§ **Work to be completed**
Restate every record exactly as it is written, while omitting the pictures it holds.

[Opening The data section]

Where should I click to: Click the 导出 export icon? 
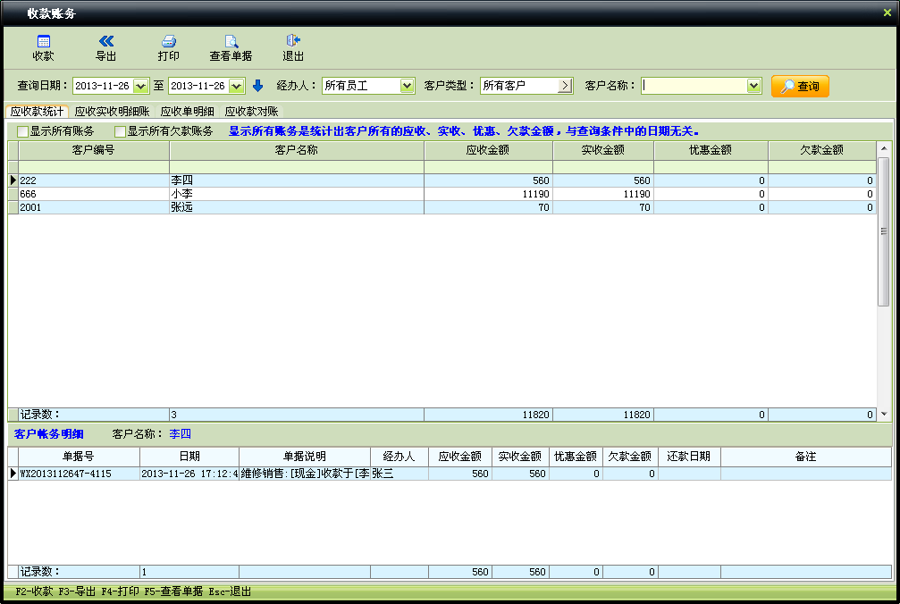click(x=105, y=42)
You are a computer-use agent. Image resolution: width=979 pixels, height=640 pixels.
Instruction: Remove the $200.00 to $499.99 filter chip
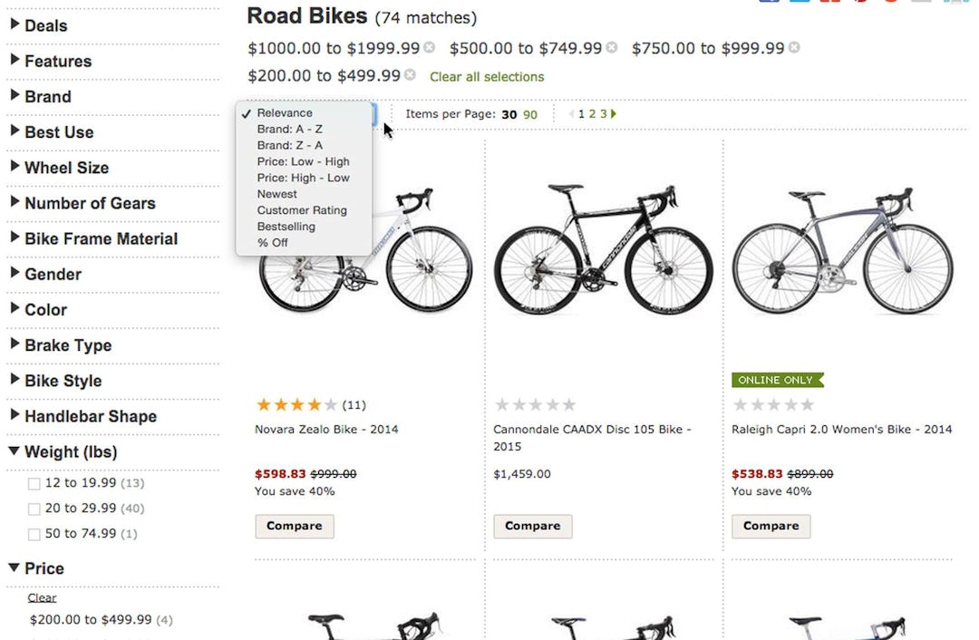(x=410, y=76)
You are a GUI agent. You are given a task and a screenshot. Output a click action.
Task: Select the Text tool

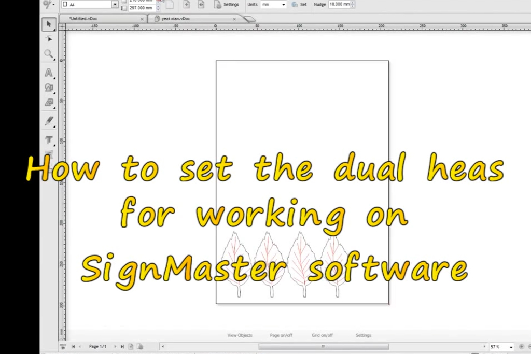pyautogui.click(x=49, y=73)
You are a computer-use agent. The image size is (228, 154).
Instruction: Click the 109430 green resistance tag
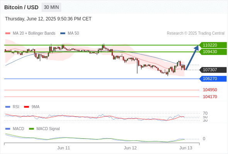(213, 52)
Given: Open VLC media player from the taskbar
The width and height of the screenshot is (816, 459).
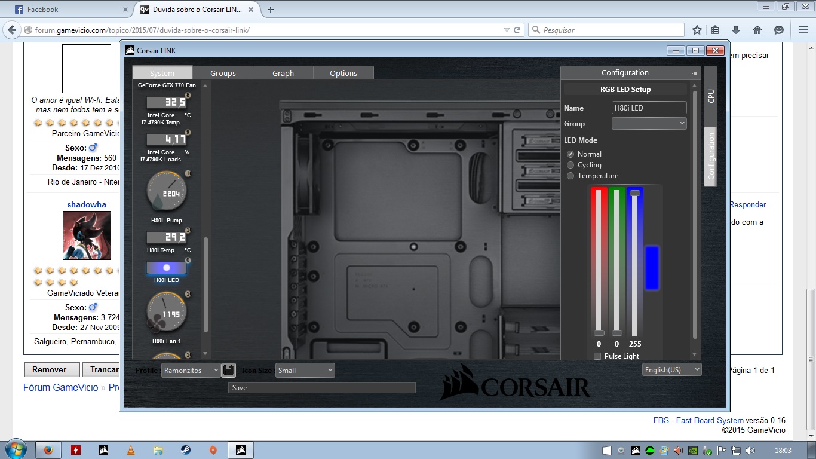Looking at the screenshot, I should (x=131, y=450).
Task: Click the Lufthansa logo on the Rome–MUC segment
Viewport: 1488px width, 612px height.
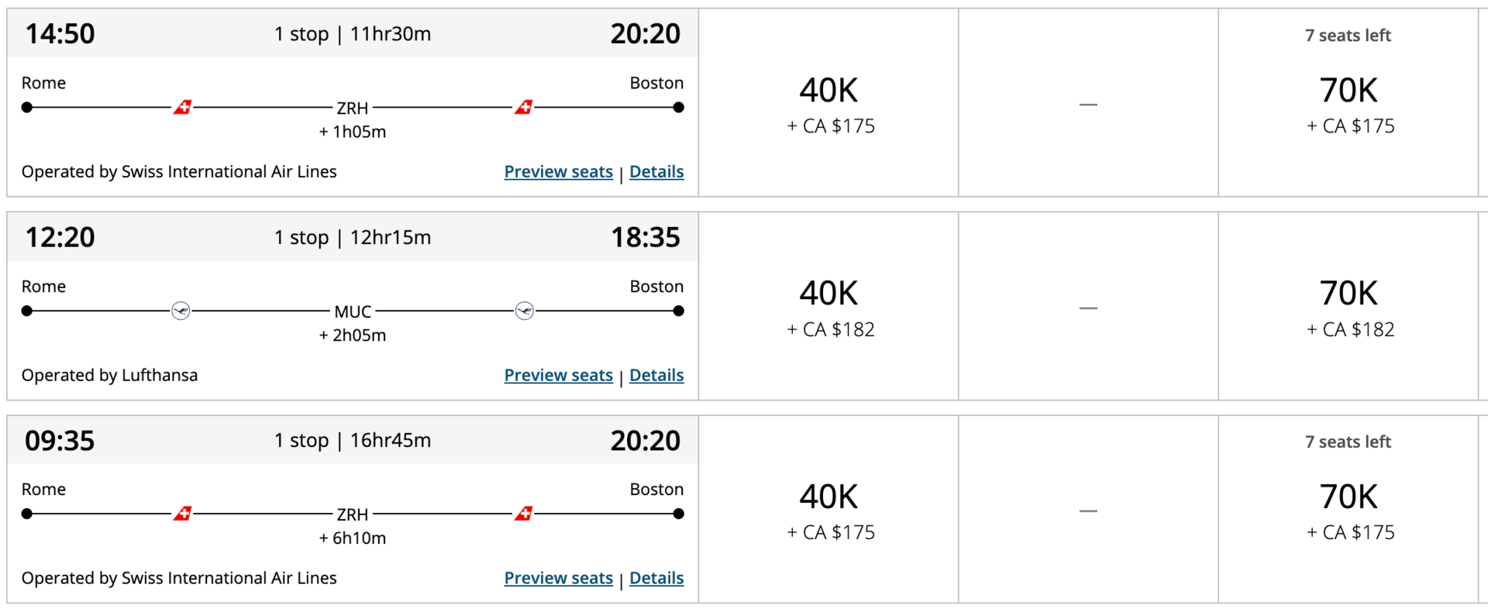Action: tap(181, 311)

[Closing The data section]

§ **Exercise answer**
Where should I click to: Click the 导出 export icon? 
click(x=105, y=42)
You are a computer-use agent. Image resolution: width=979 pixels, height=640 pixels.
Instruction: Remove the $200.00 to $499.99 filter chip
(x=410, y=76)
You are a GUI agent. You are given a task and a screenshot. Output a click action.
Task: Select the Text tool

pyautogui.click(x=49, y=73)
You are a computer-use agent. The image size is (228, 154).
Instruction: Click the 109430 green resistance tag
(213, 52)
Given: Open VLC media player from the taskbar
The width and height of the screenshot is (816, 459).
Looking at the screenshot, I should (x=131, y=450).
Task: Click the Lufthansa logo on the Rome–MUC segment
Viewport: 1488px width, 612px height.
Action: tap(181, 311)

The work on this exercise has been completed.